The study cohort comprised 64 children in the SG and 62 children in the CG, all of whom were treated in the PICU between November 2022 and January 2023. The patients, both SG and CG, included in our study’s descriptive features (age, gender, comorbidity) and their length of stay in PICU, mortality rates, PRISM III scores, first respiratory supports, and the status of initiating inotropic treatment were shown in detailed Table 1. Additionally, the mortality rates of SG (48.3%) were much than CG (17.9%). Although the matching of age, gender, comorbidity and length of stay were not statistically significant (p > 0.05); PRISM III scores, type of respiratory supports, initiating of inotropic treatment, and mortality were significant (p < 0.05). These statistical analysis results of sepsis and control groups are shown in Table 1.

Table 1 Demographic, prognostic, and statistical analysis results of sepsis and control groups

The WBC and CRP are increased in sepsis as a positive indicator of infection.
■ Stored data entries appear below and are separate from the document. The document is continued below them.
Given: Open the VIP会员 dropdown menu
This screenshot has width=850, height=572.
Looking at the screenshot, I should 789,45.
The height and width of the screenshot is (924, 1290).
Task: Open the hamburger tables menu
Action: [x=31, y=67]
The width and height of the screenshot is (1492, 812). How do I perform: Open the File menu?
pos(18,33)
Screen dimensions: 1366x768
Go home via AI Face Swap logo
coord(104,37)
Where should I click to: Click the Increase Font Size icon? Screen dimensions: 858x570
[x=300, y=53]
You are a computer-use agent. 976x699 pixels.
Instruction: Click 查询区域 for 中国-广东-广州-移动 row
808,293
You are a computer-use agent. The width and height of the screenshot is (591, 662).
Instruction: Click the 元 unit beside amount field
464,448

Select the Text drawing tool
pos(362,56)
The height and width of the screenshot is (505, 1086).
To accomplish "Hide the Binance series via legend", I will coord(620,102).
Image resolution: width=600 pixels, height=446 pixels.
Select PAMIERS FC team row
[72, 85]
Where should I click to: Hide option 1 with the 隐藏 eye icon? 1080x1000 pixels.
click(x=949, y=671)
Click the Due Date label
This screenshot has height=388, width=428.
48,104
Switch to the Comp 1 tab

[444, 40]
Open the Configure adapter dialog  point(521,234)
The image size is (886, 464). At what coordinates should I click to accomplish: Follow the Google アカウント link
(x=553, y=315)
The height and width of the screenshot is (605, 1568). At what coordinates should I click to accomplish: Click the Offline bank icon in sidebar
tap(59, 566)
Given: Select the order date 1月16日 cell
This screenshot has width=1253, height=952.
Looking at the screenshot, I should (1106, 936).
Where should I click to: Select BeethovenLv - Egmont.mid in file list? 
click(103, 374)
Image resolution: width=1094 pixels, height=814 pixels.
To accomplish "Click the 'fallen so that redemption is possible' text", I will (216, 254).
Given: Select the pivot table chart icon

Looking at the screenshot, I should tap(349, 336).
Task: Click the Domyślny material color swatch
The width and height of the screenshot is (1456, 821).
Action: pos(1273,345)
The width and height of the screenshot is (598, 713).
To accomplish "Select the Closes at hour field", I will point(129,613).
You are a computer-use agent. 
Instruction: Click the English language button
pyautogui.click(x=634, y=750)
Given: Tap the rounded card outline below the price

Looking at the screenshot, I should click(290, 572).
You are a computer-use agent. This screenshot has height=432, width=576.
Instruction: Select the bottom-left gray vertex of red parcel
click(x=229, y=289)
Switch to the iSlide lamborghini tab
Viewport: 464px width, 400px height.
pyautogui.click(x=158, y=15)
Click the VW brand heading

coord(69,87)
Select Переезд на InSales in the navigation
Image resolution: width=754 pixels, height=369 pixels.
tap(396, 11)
High lactate levels are also utilized as an adult sepsis criteria. In our study, WBC and CRP were higher in SG compared to CG. But, albumin levels which is decreased levels in sepsis and infection as a negative acute phase response indicator. We detected in study, the albumin levels were lower in SG than in CG. A comparison of the hemoglobin, WBC, CRP, and albumin levels revealed a notable statistical discrepancy between the two groups (p < 0.05). In contrast, no notable discrepancy was observed in the levels of hemotocrite, platelets, pH, pCO₂ and lactate (p > 0.05). The analysis results of the these laboratory tests on the study day of the SC and CG are also shown in Table 2.

Table 2 Laboratory results and statistical comparisons of two (sepsis and control) groups

When our SG patients were examined, the source of sepsis was respiratory 40 (62.5%) and bloodstream infection 24 (37.5%), and microbial growth was detected in the blood culture of 48 (75%) of these patients. Microbial growth types were 34 (53.1%) gram-negative, 10 (15.6%) gram-positive bacterial, and 4 (6.3%) fungi, respectively.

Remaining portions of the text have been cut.